→ **What you need to do**:
Copy out all lines from the material that contain the string "computer".

→ **Working data**:
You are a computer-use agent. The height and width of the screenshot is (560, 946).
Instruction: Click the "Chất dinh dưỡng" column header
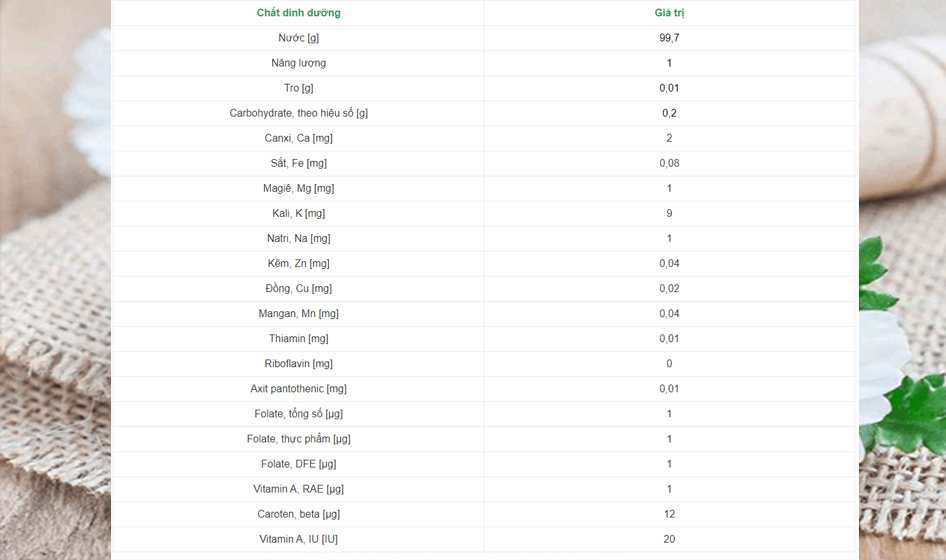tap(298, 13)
---
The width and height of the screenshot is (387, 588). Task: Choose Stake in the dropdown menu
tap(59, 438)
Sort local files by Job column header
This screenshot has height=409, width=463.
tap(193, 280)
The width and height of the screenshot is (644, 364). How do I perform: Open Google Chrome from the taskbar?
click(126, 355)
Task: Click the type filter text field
...
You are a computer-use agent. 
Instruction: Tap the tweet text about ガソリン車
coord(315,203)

→ **Result**:
You are a computer-use agent. The height and width of the screenshot is (560, 946).
You are a computer-use agent. 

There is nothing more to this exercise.